The adaptive immune system has evolved to specifically recognize and destroy a virtually infinite variety of pathogens (non-self), while remaining unresponsive towards tissues (self). A subset of helper T lymphocytes dedicated to suppressing immune responses, regulatory T cells (Tregs) are essential to maintain self tolerance and immune homeostasis. Yet, Tregs also constitute a barrier to anticancer immunity by heavily accumulating in tumors, inhibiting their clearance by tumor antigen-specific T cells.

Manipulating human Tregs offers the opportunity to modulate the immune system with antigen specificity in organ transplant rejection and autoimmunity.
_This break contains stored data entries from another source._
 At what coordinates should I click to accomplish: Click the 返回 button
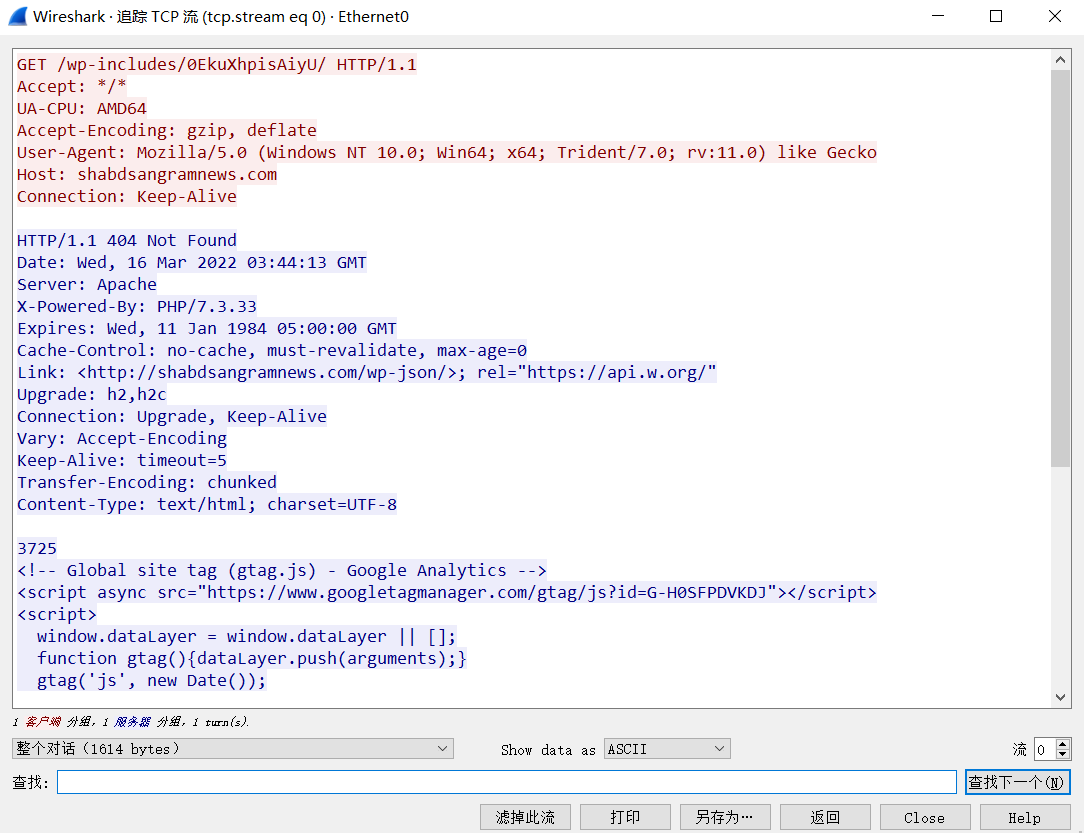click(x=825, y=817)
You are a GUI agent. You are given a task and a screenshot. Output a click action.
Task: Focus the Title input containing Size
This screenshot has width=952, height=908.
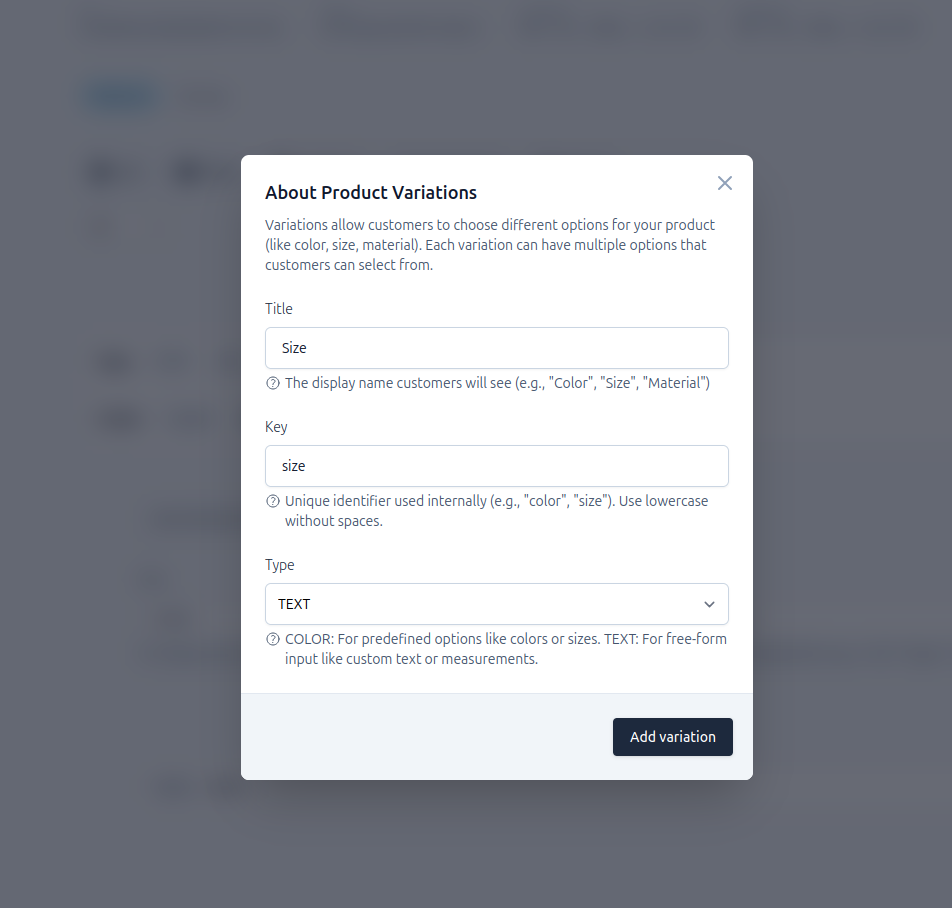[497, 348]

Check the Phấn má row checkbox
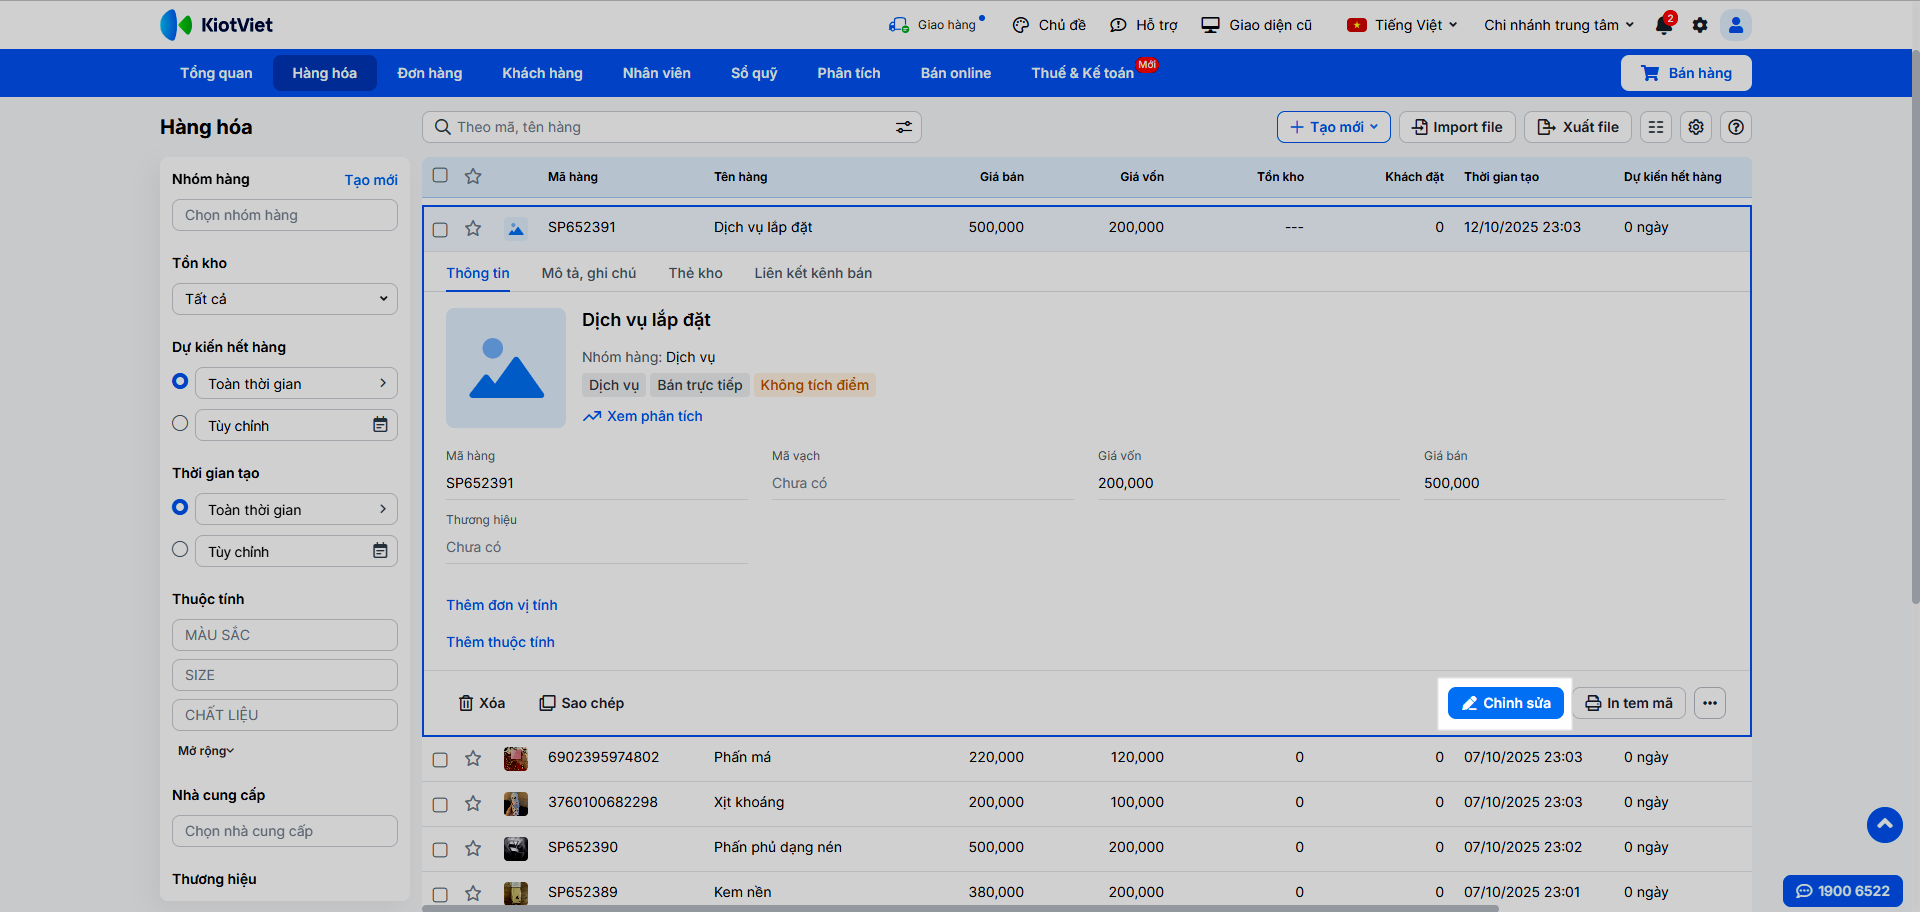click(x=440, y=759)
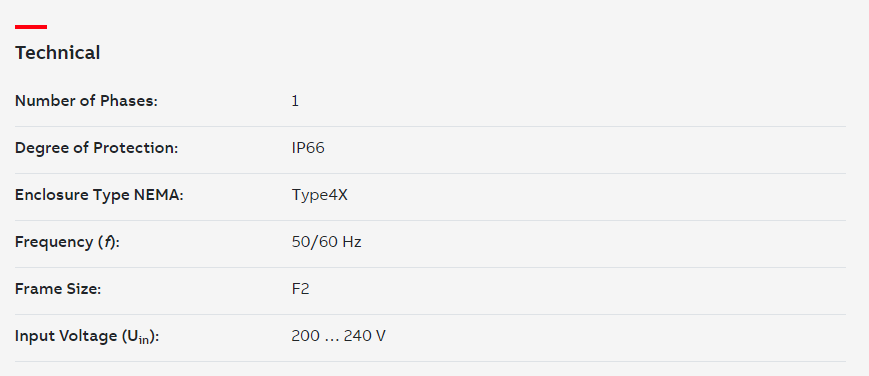The height and width of the screenshot is (376, 869).
Task: Select the Frequency (f) label
Action: pyautogui.click(x=67, y=242)
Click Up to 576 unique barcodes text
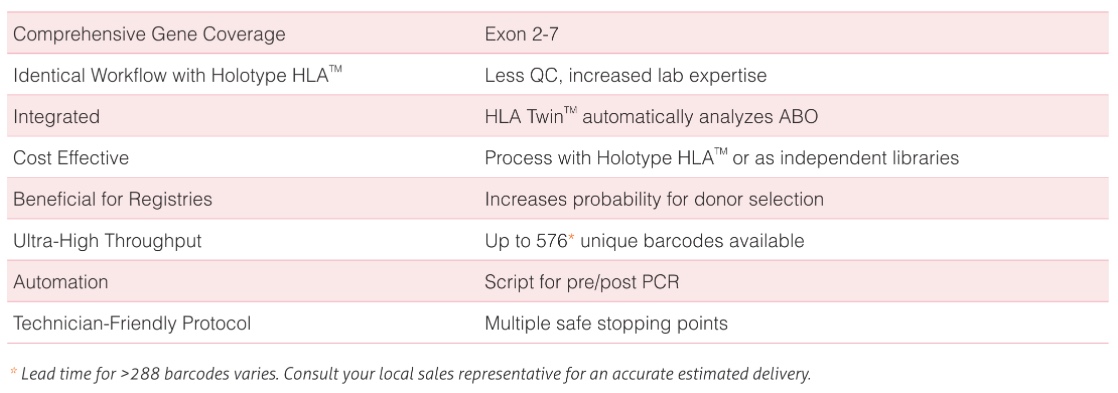Screen dimensions: 1118x393 [x=644, y=241]
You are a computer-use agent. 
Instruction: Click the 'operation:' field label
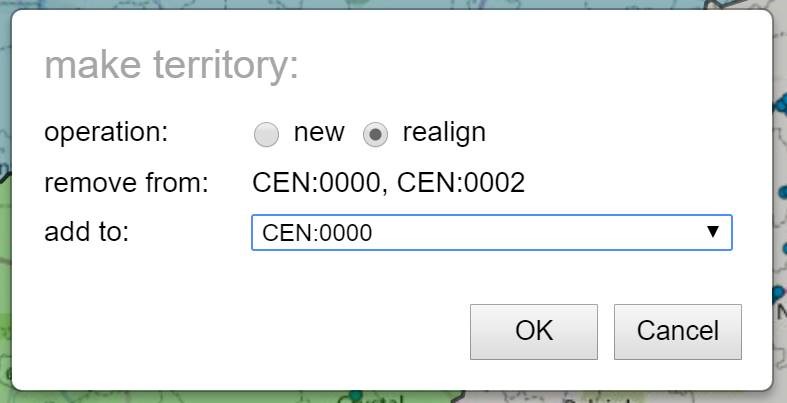(x=106, y=132)
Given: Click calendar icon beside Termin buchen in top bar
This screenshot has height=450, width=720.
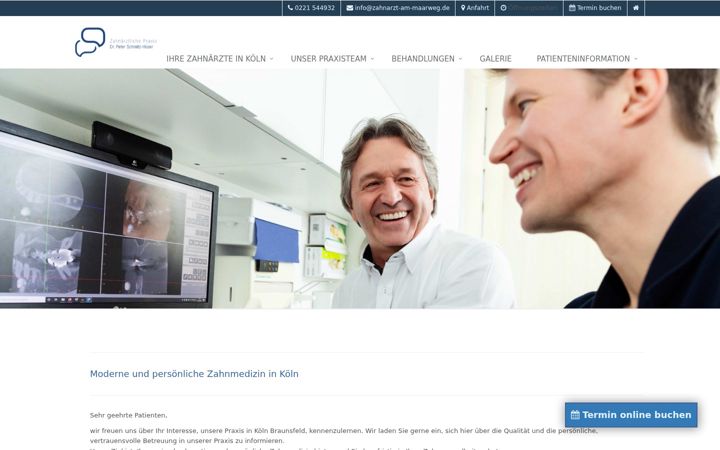Looking at the screenshot, I should tap(572, 8).
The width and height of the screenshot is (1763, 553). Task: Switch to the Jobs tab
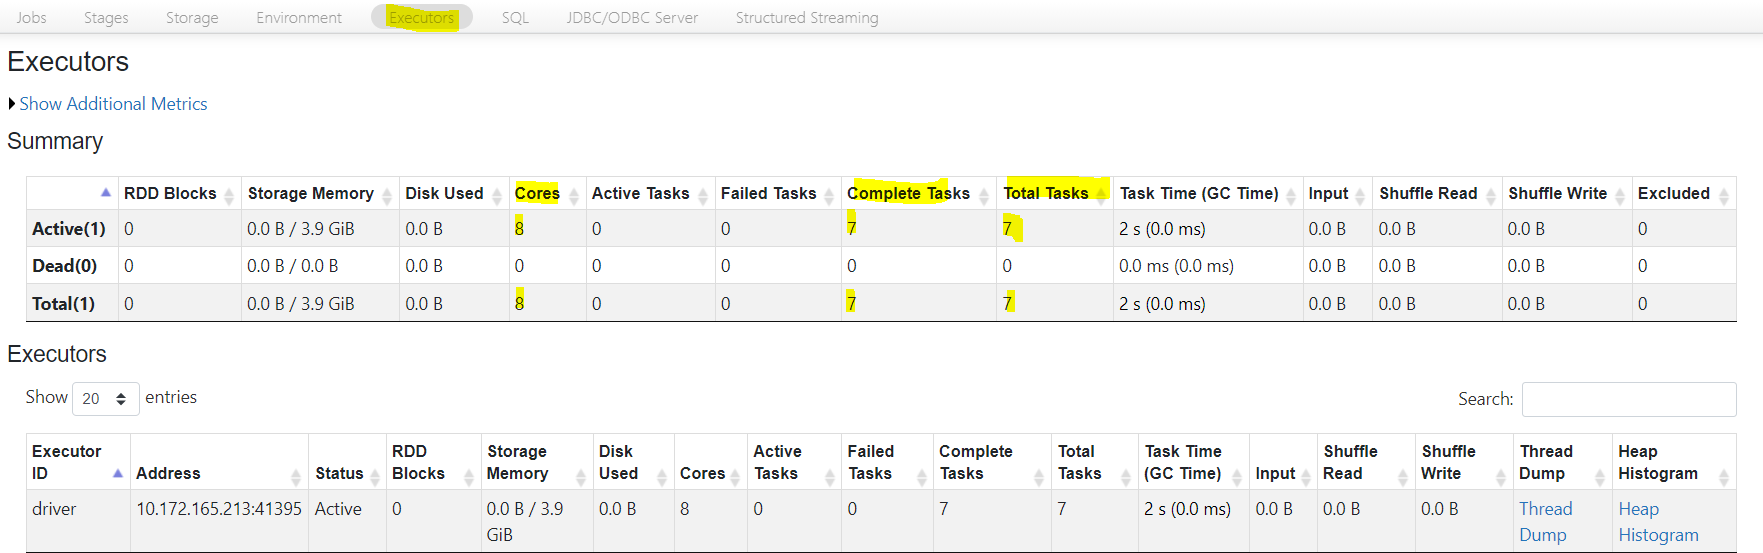pyautogui.click(x=31, y=18)
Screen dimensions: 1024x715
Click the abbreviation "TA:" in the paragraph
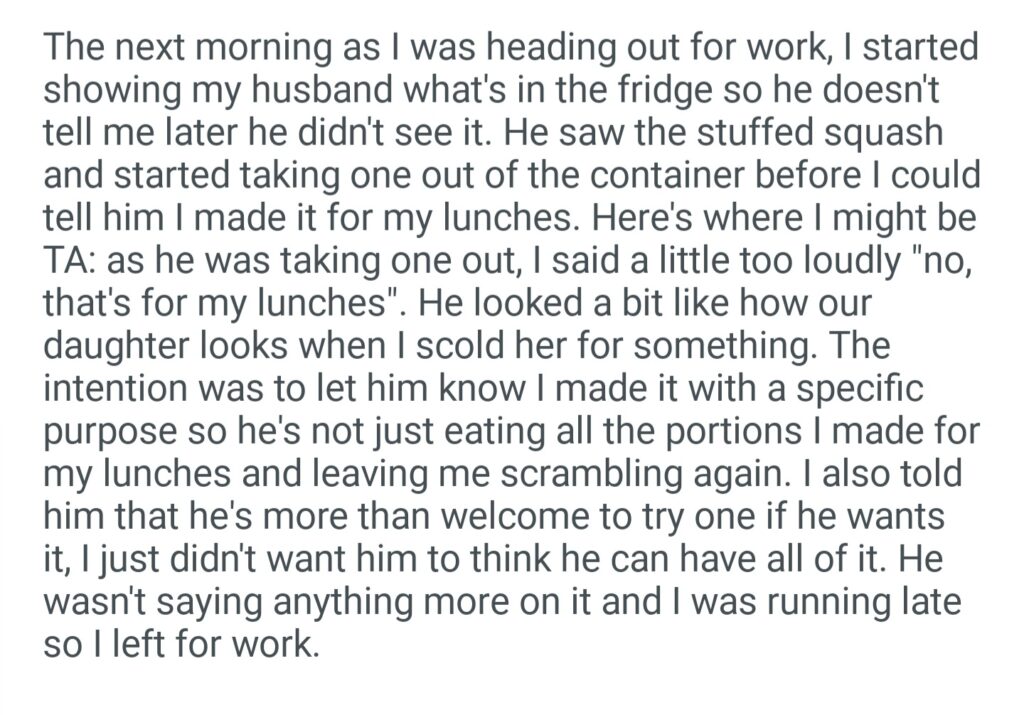tap(69, 262)
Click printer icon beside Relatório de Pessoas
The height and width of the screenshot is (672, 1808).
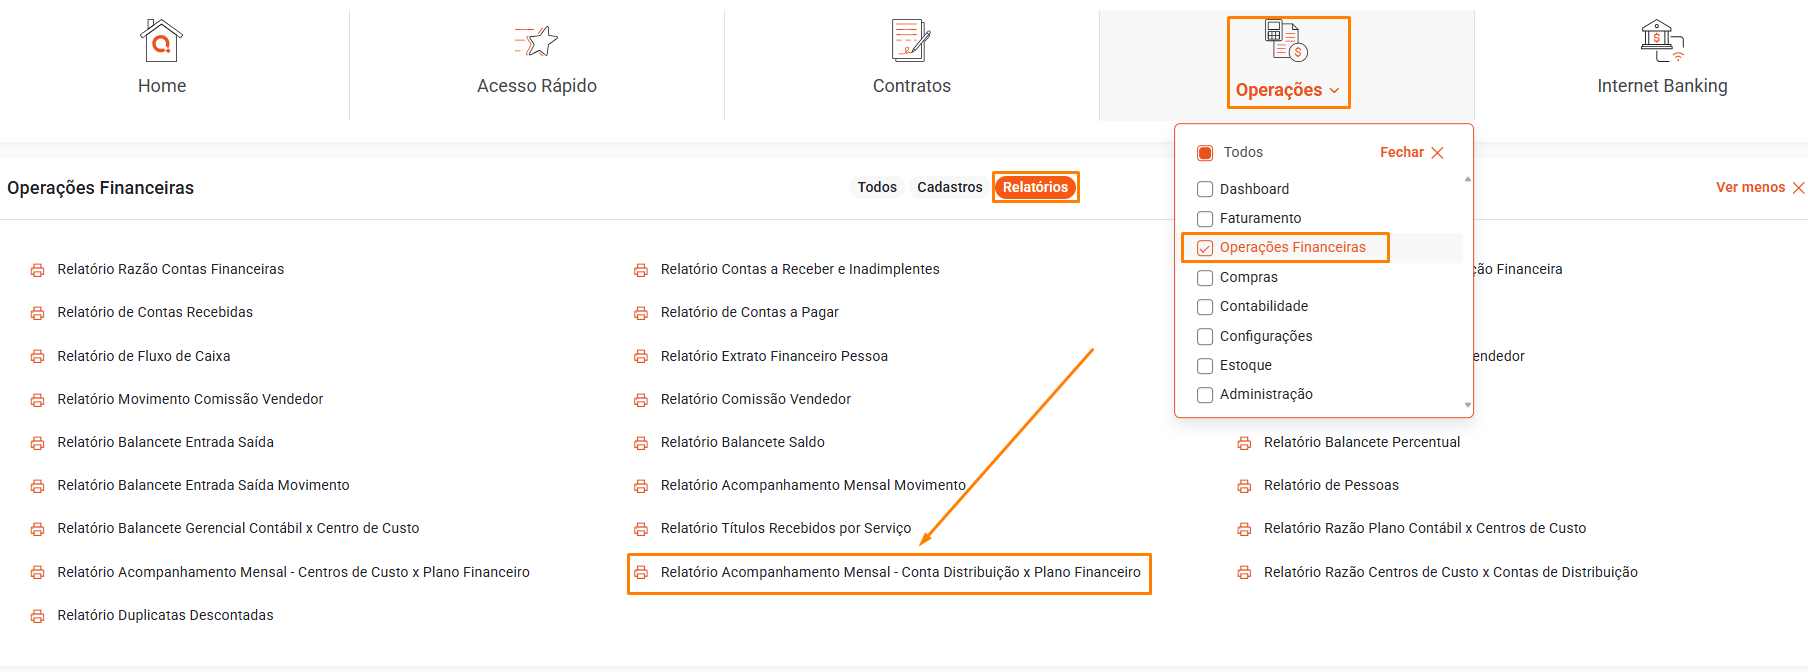coord(1244,486)
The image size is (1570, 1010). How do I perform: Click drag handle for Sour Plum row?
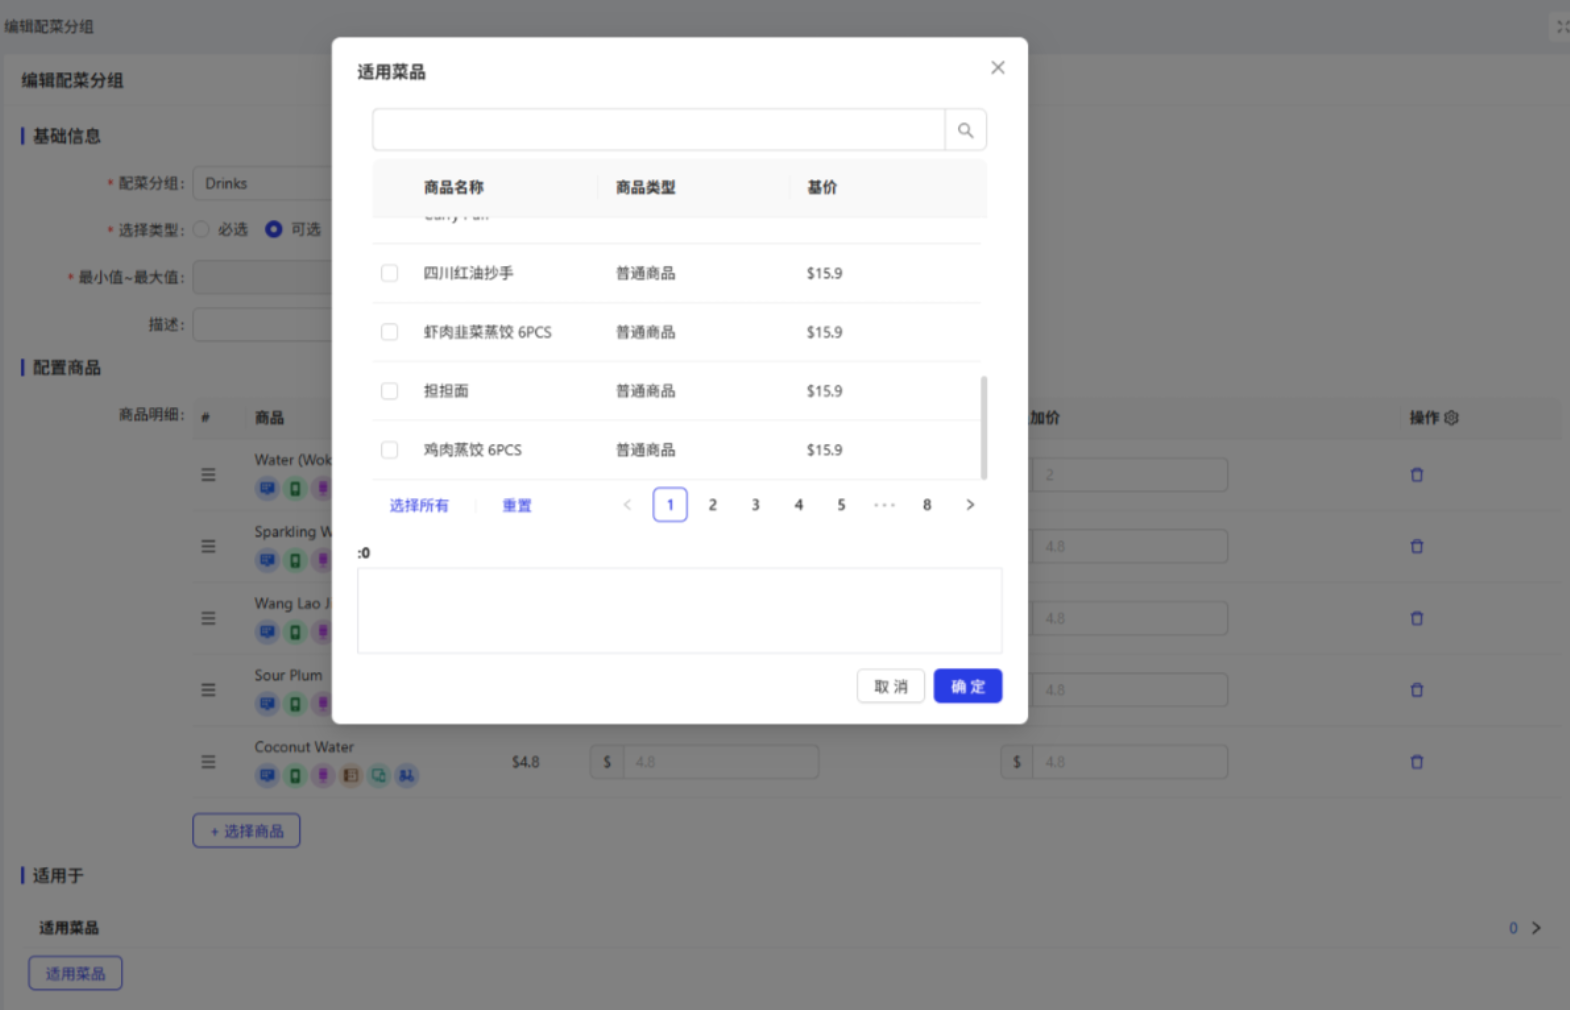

In addition, Tregs have the potential to help correct the defects in tissue repair and curb low-grade chronic inflammation observed in degenerative diseases and aging.

Yet, antigen-specific Tregs are vanishingly rare. Moreover, the best antigen target is often unknown. Synthetic biology can be used to impart a desired specificity to human Tregs, greatly expanding what targets can be pursued using Treg-based therapies. Chimeric antigen receptors (CARs) are synthetic immune receptors comprising an extracellular antibody-based antigen-binding domain and an intracellular signaling domain. By combining T cell signal 1 and signal 2 in its endomain, a CAR allows for potent T cell activation directly downstream of antigen recognition.

The CAR platform allows one to systematically study how specificity, affinity, and signaling modulate Treg and effector T cell function. It can also be used to target these cells to specific tissues and disease states independently of endogenous antigens recognized by resident lymphocytes, which have revealed difficult to identify, especially in humans.

The Ferreira Lab uses CARs and other engineered immune receptors to dissect how specificity, affinity, and signaling modulate the function of different T cells subsets in tolerance and immunity, ultimately informing the design and development of new immune cell-based therapies.